* [MATERIAL FOR THE TASK]:
▬▬▬

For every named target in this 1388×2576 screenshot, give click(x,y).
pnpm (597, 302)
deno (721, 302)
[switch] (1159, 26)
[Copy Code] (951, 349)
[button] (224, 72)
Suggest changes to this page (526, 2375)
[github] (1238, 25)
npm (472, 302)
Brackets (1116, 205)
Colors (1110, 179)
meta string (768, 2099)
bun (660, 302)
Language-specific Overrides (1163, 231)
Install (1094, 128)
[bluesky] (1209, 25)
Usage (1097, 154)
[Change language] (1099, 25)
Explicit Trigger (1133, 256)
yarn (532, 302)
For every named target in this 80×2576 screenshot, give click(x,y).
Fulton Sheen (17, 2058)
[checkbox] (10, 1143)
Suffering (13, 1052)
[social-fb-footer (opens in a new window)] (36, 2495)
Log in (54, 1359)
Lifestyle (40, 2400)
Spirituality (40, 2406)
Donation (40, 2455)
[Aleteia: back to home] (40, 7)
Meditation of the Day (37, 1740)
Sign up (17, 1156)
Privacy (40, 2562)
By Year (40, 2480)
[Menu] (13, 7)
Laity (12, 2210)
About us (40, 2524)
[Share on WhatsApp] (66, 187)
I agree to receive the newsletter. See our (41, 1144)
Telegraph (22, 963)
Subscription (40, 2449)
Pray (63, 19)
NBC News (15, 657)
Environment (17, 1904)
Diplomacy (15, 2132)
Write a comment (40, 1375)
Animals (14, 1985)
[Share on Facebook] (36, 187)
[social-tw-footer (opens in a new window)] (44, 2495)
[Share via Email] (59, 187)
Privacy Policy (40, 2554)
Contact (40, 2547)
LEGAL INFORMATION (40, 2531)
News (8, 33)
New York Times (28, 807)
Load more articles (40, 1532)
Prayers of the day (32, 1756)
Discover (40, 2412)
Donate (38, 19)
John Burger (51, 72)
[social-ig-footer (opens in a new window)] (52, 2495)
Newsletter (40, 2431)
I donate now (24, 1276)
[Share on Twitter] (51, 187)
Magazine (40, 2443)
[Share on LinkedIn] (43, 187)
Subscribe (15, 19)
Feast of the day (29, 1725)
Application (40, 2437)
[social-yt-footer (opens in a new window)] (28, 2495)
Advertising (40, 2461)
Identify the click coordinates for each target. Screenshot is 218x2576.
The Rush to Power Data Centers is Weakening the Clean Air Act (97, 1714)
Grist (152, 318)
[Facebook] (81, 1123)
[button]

▬▬▬

The answer must be the complete set of entries, retyped exactly.

For every named target in this 1388×2576 screenshot, give click(x,y).
pnpm (597, 302)
deno (721, 302)
[switch] (1159, 26)
[Copy Code] (951, 349)
[button] (224, 72)
Suggest changes to this page (526, 2375)
[github] (1238, 25)
npm (472, 302)
Brackets (1116, 205)
Colors (1110, 179)
meta string (768, 2099)
bun (660, 302)
Language-specific Overrides (1163, 231)
Install (1094, 128)
[bluesky] (1209, 25)
Usage (1097, 154)
[Change language] (1099, 25)
Explicit Trigger (1133, 256)
yarn (532, 302)
For every named target in this 80×2576 screenshot, give click(x,y).
Fulton Sheen (17, 2058)
[checkbox] (10, 1143)
Suffering (13, 1052)
[social-fb-footer (opens in a new window)] (36, 2495)
Log in (54, 1359)
Lifestyle (40, 2400)
Spirituality (40, 2406)
Donation (40, 2455)
[Aleteia: back to home] (40, 7)
Meditation of the Day (37, 1740)
Sign up (17, 1156)
Privacy (40, 2562)
By Year (40, 2480)
[Menu] (13, 7)
Laity (12, 2210)
About us (40, 2524)
[Share on WhatsApp] (66, 187)
I agree to receive the newsletter. See our (41, 1144)
Telegraph (22, 963)
Subscription (40, 2449)
Pray (63, 19)
NBC News (15, 657)
Environment (17, 1904)
Diplomacy (15, 2132)
Write a comment (40, 1375)
Animals (14, 1985)
[Share on Facebook] (36, 187)
[social-tw-footer (opens in a new window)] (44, 2495)
[Share via Email] (59, 187)
Privacy Policy (40, 2554)
Contact (40, 2547)
LEGAL INFORMATION (40, 2531)
News (8, 33)
New York Times (28, 807)
Load more articles (40, 1532)
Prayers of the day (32, 1756)
Discover (40, 2412)
Donate (38, 19)
John Burger (51, 72)
[social-ig-footer (opens in a new window)] (52, 2495)
Newsletter (40, 2431)
I donate now (24, 1276)
[Share on Twitter] (51, 187)
Magazine (40, 2443)
[Share on LinkedIn] (43, 187)
Subscribe (15, 19)
Feast of the day (29, 1725)
Application (40, 2437)
[social-yt-footer (opens in a new window)] (28, 2495)
Advertising (40, 2461)
Identify the click coordinates for each target. Screenshot is 218x2576.
The Rush to Power Data Centers is Weakening the Clean Air Act (97, 1714)
Grist (152, 318)
[Facebook] (81, 1123)
[button]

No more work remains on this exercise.